Il comico e attore Angelo Duro è attualmente al centro di un’indagine della Procura di Roma per una presunta evasione fiscale relativa all’anno 2023. Secondo quanto riportato da diverse fonti, l’accusa riguarda il mancato versamento dell’IRPEF per un importo di circa 150.000 euro. L’inchiesta, affidata al procuratore aggiunto Stefano Pesci, è scaturita da un controllo amministrativo che ha evidenziato possibili irregolarità nella gestione dei guadagni del comico.
Al momento, l’indagine è formalmente a carico di ignoti, ma gli accertamenti si concentrano su uno schema fiscale che Duro avrebbe utilizzato per gestire i suoi introiti, potenzialmente aggirando i limiti del regime forfettario.

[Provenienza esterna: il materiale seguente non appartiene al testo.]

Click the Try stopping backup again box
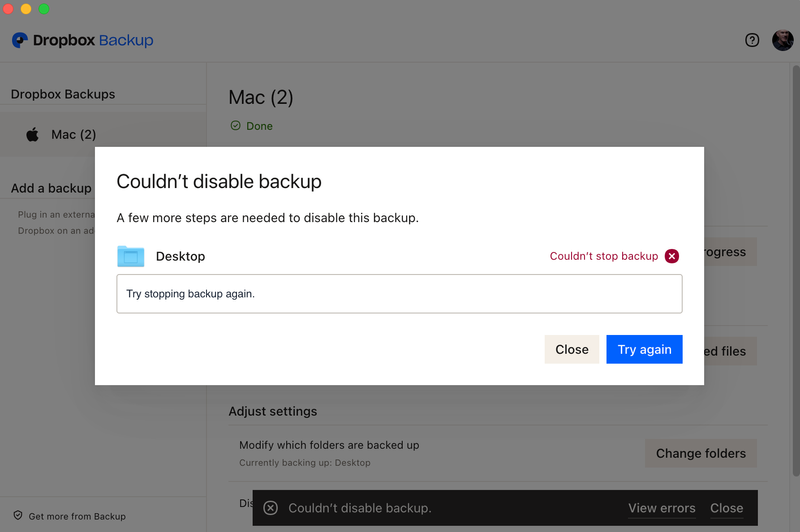Viewport: 800px width, 532px height. [399, 294]
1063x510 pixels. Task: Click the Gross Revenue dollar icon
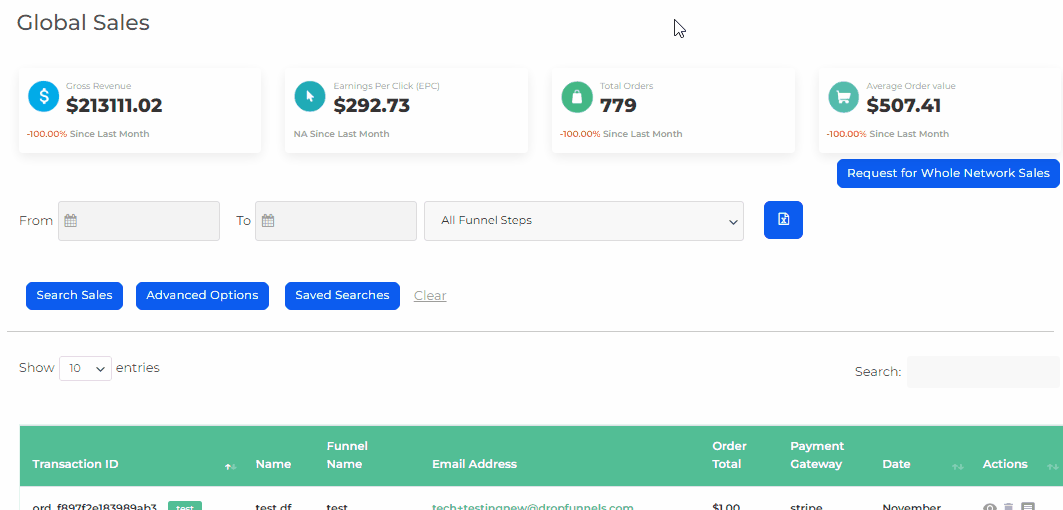coord(43,97)
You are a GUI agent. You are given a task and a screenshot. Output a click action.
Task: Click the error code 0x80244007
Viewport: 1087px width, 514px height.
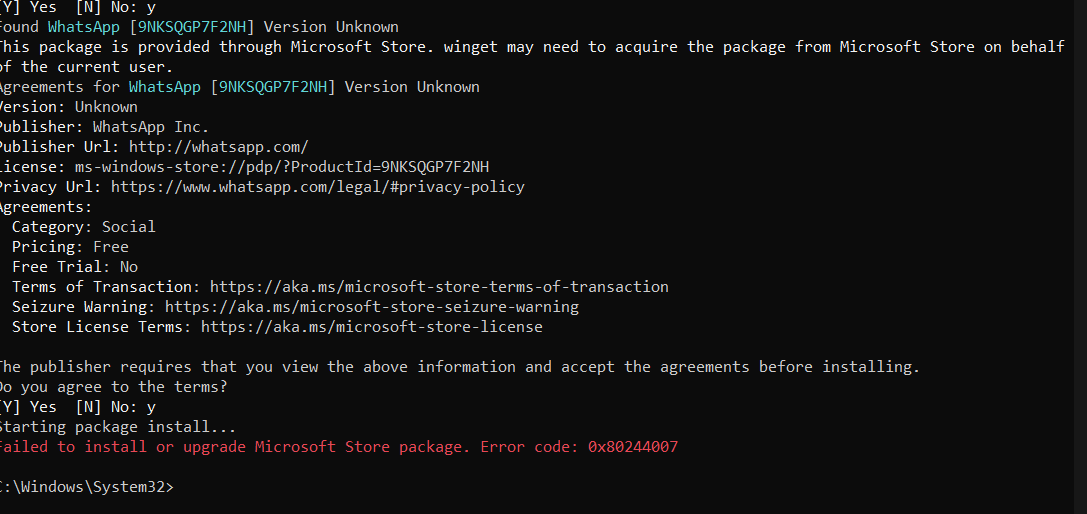(628, 447)
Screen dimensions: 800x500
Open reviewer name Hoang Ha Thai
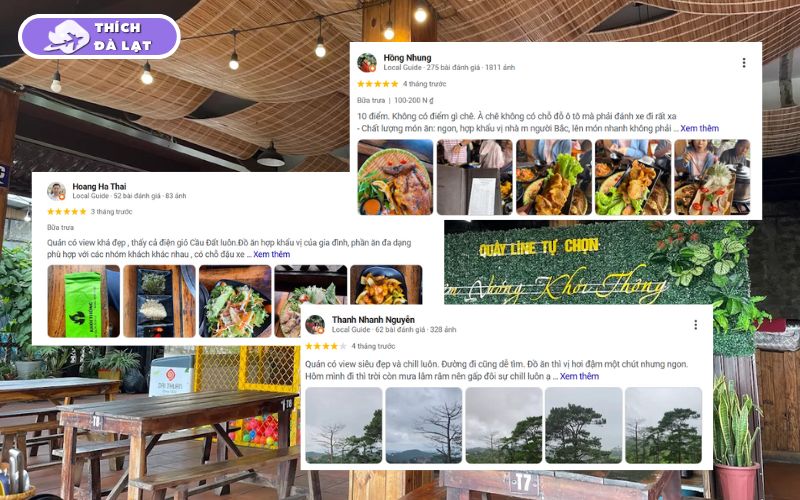click(99, 186)
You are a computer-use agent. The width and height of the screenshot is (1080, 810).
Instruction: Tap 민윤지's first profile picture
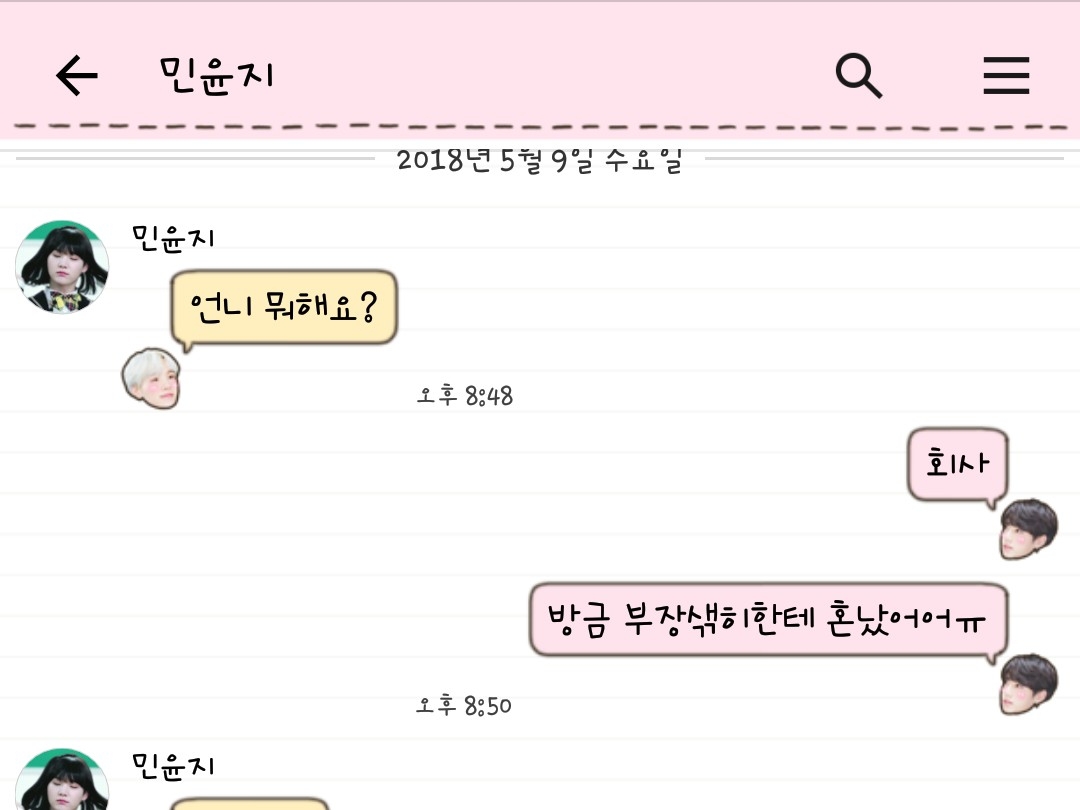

Angelo Duro, noto per il suo stile provocatorio e politicamente scorretto, ha ottenuto grande successo con il film “Io sono la fine del mondo”, uscito all’inizio del 2025. Il film ha raggiunto la vetta del botteghino nonostante una promozione atipica, come dimostrato dalla pubblicazione di una pagina bianca sul Corriere della Sera con la scritta: «Non ho bisogno di fare pubblicità al film».

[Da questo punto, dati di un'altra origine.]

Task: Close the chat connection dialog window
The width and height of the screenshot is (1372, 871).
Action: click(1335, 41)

La notizia dell’indagine ha suscitato reazioni contrastanti nel mondo dello spettacolo e tra i fan del comico. Alcuni esprimono sorpresa e delusione, mentre altri attendono ulteriori sviluppi prima di trarre conclusioni. Al momento, Angelo Duro non ha rilasciato dichiarazioni ufficiali in merito alla vicenda.
È importante sottolineare che l’indagine è ancora in fase preliminare e che non sono state formulate accuse formali nei confronti di Duro. Ulteriori informazioni emergeranno con il progredire delle indagini.